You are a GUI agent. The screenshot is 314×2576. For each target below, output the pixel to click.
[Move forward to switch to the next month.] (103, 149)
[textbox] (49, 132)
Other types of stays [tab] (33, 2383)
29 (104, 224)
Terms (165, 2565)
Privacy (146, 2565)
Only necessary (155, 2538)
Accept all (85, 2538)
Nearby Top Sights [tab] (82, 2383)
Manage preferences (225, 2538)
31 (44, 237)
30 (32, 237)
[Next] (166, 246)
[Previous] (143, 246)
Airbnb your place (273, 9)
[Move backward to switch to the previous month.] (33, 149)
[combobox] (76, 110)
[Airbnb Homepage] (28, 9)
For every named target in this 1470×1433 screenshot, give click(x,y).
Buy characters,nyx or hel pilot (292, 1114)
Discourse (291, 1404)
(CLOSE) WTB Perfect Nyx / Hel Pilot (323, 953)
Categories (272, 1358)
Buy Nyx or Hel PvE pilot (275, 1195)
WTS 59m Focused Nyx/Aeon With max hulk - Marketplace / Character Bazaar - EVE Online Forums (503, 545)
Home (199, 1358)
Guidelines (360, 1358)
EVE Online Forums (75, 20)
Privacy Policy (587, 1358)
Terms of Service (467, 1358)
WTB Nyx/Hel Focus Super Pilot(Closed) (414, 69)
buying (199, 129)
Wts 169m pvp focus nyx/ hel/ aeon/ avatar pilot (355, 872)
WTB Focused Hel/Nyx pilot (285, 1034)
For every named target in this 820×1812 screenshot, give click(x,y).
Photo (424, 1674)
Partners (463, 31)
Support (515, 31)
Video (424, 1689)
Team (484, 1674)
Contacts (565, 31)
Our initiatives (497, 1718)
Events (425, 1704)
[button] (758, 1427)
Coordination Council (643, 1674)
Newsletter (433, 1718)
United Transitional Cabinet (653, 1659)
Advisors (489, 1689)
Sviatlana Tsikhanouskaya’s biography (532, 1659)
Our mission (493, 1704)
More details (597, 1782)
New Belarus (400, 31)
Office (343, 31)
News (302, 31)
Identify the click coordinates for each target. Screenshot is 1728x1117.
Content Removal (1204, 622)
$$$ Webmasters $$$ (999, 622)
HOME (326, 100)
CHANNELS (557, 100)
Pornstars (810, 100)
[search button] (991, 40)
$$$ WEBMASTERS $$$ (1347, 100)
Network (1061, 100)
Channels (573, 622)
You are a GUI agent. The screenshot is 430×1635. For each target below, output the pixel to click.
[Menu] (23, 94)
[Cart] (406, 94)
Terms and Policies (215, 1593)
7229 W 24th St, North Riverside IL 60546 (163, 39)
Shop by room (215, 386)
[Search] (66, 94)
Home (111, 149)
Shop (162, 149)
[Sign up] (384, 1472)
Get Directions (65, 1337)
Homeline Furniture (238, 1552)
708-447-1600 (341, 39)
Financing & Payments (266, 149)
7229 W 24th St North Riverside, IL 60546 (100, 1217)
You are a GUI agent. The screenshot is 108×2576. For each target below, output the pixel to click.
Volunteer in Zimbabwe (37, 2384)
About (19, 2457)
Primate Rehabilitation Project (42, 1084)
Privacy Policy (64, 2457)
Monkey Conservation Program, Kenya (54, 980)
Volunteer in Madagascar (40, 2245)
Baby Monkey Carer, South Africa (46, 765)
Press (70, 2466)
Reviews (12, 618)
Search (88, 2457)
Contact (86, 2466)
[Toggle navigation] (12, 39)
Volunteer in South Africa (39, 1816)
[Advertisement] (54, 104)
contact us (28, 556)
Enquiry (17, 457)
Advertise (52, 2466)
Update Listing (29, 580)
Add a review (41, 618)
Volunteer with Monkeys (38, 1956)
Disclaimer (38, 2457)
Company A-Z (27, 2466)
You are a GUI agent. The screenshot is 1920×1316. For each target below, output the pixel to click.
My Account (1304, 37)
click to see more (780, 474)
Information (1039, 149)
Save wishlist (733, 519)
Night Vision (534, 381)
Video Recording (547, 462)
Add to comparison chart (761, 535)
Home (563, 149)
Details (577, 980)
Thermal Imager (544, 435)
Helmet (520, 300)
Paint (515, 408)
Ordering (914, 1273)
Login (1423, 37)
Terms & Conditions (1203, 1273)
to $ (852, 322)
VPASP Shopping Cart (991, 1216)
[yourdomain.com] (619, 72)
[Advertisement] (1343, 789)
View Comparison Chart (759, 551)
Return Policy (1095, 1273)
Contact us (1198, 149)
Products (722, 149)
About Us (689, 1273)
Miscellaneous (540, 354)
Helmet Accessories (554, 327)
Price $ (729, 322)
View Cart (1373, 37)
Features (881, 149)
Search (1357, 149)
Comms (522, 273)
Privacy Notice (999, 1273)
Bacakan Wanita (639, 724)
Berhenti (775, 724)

> _Problem requirements_: Print again the material above, limited to the lines from the one holding "Search (1357, 149)" through the last, inclusive.

> _Task output_:
Search (1357, 149)
Comms (522, 273)
Privacy Notice (999, 1273)
Bacakan Wanita (639, 724)
Berhenti (775, 724)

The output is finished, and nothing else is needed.